Hertzsprung-Russell diagram of the models with variations in the physical ingredients (diffusion, electronic screening, and opacities) for HD140283.

The effects of microscopic diffusion were tested by varying the coefficient, D, and exponent, n, of Eq. (1). In Fig. 3, these models are shown as ‘HD140283-Dn’ with n the various exponent value we chose and the reference, noted ‘HD140283’, one being n = 1.3 following prescriptions aiming at reproducing the behaviour of stellar models including angular momentum transport by the magnetic Tayler instability. As mentioned above, various efficiencies have been inferred in the past. By varying the simple parametric formulation used here, we can assess the impact of the efficiency of turbulence on the inferred age. Almost all tracks pass the box of the observational constraints in the Hertzsprung-Russell diagram. We find that the surface chemical composition inferred from spectroscopy and the interferometric radius can be reproduced simultaneously. Therefore, the solution found by SPInS is not strongly affected by the variations we considered. We find very small changes in the age of the model, which are mostly due to a similar efficiency of the turbulent transport coefficients. Despite the variations in the exponent in Eq. (1), this effect as also been described for solar models (e.g. Buldgen et al. 2024, for a recent discussion).

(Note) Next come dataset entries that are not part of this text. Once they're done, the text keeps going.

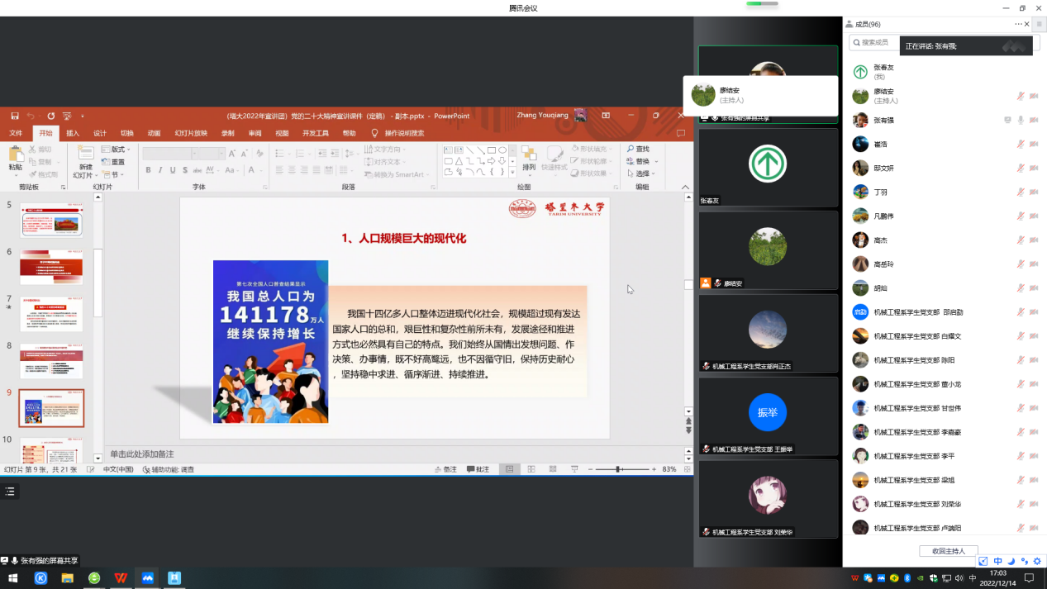Screen dimensions: 1047x589
Task: Toggle microphone icon for member 崔浩
Action: pos(1021,145)
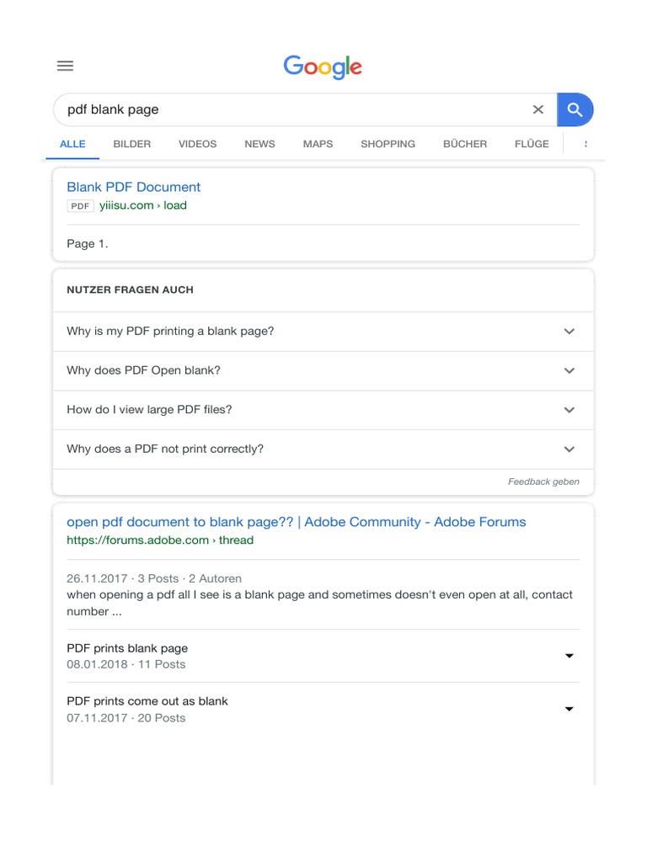Expand "How do I view large PDF files?"
The width and height of the screenshot is (647, 862).
(x=569, y=410)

To test the impact of the opacities, models were calculated using OPLIB opacities (Colgan et al. 2016) instead of OPAL for the solar-scaled solution5. They use a different framework to compute the interaction between high-energy radiation and the stellar plasma (see Buldgen et al. 2019b, for a detailed comparison in solar models). Similar to what was found in the previous test for microscopic diffusion, this model reproduced the constraints within 1σ without the need to change its initial mass or chemical composition. The age found using the OPLIB opacities is 13.70 Gy, which is ≈0.4 Gy younger than the age found using OPAL. This means that a change in radiative opacities in the bulk of the radiative region (here a lowering due to the intrinsically lower opacity in high temperatures of OPLIB compared to OP and OPAL) might be a relevant candidate that reduces the age of HD140283.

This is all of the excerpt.